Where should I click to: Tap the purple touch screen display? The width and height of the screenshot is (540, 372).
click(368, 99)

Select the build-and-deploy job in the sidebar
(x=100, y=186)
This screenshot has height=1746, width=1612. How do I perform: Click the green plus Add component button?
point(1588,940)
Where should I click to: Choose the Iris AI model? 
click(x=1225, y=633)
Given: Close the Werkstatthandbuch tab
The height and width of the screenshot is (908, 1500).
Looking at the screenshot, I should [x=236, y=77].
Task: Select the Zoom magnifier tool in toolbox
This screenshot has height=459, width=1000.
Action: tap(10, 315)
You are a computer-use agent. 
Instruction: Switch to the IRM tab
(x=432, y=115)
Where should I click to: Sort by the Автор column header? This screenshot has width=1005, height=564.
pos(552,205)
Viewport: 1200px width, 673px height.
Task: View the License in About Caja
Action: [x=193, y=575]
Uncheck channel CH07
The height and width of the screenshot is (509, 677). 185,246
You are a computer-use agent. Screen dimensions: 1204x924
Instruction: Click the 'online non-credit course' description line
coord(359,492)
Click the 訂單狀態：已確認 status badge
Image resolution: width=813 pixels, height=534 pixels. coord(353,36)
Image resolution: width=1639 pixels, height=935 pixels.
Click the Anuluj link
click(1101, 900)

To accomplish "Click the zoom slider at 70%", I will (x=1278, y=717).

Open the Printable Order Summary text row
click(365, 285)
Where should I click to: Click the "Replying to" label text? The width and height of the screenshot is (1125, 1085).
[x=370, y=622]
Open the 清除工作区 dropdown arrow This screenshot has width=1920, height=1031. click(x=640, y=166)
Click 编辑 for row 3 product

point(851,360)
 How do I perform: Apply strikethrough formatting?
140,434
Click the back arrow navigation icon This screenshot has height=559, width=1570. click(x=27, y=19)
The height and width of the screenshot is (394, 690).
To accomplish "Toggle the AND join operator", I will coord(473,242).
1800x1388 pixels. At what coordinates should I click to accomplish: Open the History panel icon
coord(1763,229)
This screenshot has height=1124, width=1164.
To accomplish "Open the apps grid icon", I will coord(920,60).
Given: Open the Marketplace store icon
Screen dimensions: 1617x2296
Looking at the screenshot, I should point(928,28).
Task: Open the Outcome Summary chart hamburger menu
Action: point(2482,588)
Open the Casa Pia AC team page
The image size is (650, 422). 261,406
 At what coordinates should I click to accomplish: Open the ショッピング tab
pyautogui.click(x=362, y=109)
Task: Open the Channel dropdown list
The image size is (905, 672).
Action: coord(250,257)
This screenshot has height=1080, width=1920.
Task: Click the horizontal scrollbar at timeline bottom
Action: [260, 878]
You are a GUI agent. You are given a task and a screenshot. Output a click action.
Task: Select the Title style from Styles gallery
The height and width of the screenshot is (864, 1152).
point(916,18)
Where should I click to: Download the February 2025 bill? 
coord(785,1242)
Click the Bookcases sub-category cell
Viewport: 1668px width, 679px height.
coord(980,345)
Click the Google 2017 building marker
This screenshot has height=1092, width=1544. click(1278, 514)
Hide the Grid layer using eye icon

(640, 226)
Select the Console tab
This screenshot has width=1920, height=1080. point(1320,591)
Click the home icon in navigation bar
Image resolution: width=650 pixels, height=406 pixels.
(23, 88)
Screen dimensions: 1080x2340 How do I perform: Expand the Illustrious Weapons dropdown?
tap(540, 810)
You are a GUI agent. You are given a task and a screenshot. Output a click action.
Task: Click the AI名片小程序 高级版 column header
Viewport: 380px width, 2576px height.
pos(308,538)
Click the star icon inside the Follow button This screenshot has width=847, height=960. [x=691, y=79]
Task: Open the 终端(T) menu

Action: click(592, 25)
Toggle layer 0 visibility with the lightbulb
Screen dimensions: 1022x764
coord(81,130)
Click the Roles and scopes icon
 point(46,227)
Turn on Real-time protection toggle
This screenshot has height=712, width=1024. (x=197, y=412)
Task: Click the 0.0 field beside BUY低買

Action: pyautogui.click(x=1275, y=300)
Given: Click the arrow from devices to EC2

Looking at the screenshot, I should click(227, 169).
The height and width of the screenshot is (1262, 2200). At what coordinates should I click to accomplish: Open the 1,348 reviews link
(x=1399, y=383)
● ● ● ● ● ● ●
__What you need to do__. How many lines in the listing above contain the string "agent"? Reply with the number alone.

__Output of the task__. 4